Es geht, da hat Herr Oberbürgermeister Tischler darauf hingewiesen, um neue Arbeitsplätze, Flächen für neue Wohngebiete und auch nicht unwesentlich um die Sicherung von Freiraum. Gerade dieses Ziel ist aus unserer Sicht bei der Diskussion, die der Regionalplan in den letzten Jahren durchgemacht hat, zurückgedrängt worden.
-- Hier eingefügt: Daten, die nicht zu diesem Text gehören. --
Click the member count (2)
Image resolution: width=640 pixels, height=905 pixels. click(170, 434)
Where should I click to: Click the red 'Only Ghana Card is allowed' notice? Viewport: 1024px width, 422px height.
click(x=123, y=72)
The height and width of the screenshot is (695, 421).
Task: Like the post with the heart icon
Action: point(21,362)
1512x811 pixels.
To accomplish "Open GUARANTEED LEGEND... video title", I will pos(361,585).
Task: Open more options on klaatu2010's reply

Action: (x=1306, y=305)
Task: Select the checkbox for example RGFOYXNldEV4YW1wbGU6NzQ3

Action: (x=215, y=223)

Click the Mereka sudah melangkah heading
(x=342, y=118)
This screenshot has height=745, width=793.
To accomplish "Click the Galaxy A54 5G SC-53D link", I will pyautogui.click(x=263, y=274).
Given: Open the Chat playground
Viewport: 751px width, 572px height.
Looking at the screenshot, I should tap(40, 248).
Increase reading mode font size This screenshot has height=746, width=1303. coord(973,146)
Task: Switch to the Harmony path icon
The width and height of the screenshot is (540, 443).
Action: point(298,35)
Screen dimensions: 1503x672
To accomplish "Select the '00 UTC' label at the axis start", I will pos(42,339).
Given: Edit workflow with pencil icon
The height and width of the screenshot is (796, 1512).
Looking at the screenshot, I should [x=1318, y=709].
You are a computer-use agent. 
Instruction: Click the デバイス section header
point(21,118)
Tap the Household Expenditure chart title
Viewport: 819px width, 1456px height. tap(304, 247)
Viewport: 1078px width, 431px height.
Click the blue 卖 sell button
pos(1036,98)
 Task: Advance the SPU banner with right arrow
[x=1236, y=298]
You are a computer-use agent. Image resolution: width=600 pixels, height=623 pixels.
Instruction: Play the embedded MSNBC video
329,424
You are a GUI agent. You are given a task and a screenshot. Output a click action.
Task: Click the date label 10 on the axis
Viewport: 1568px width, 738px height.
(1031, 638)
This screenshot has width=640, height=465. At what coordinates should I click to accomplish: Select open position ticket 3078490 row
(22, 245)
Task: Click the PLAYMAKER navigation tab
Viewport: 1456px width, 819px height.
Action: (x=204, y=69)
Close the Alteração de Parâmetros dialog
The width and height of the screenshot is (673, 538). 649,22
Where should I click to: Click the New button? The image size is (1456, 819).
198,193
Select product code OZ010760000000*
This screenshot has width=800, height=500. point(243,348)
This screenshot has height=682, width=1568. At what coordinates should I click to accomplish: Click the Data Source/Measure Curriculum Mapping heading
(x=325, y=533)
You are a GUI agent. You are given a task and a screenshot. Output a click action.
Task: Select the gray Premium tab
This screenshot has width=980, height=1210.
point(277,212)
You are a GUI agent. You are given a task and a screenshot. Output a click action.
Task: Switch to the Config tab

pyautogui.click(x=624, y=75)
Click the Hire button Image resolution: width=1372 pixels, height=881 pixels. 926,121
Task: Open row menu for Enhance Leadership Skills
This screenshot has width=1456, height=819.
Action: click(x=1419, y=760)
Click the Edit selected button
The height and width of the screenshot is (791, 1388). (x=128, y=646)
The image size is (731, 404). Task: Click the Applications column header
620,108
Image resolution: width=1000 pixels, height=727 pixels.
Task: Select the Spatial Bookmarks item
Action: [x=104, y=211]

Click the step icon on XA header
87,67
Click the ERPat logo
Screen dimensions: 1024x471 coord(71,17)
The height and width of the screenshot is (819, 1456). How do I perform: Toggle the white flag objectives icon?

Man muss doch sagen, dass sich die Verwaltung nach der 1. Offenlage schon stark bemüht hat, ganz viele Konfliktfelder mit den Kommunen aus den Weg zu räumen. Sie hat viele Konflikte um neue Wohngebiete, um die Ausweisung neuer Gewerbegebiete oder Industriegebiete ausgeräumt und da allerdings dann zum Teil stark in den Freiraum eingegriffen. In die Regionalen Grünzüge, die im ersten Entwurf stärker im Mittelpunkt standen, wurden neue Grenzen gezogen, um den Wünschen der Kommunen nachzukommen. Das sehen wir eher kritisch.

Es wurden viele Konflikte entschärft, aber ein ganz wesentlicher Konflikt nicht. Während wir aus den meisten Verbandskommunen sehr wenig Kritik am Entwurf des Regionalplans hören, kommt aus dem Kreis Wesel eine wahre Flut von Kritik. Diese Kritik am Kiesabbau, am Abbau von oberflächennahen Rohstoffen, wie es in der Fachterminologie heißt, ist aus unserer Sicht vollständig berechtigt. Wir unterstützen sie als LINKE ganz und mit vollem Herzen.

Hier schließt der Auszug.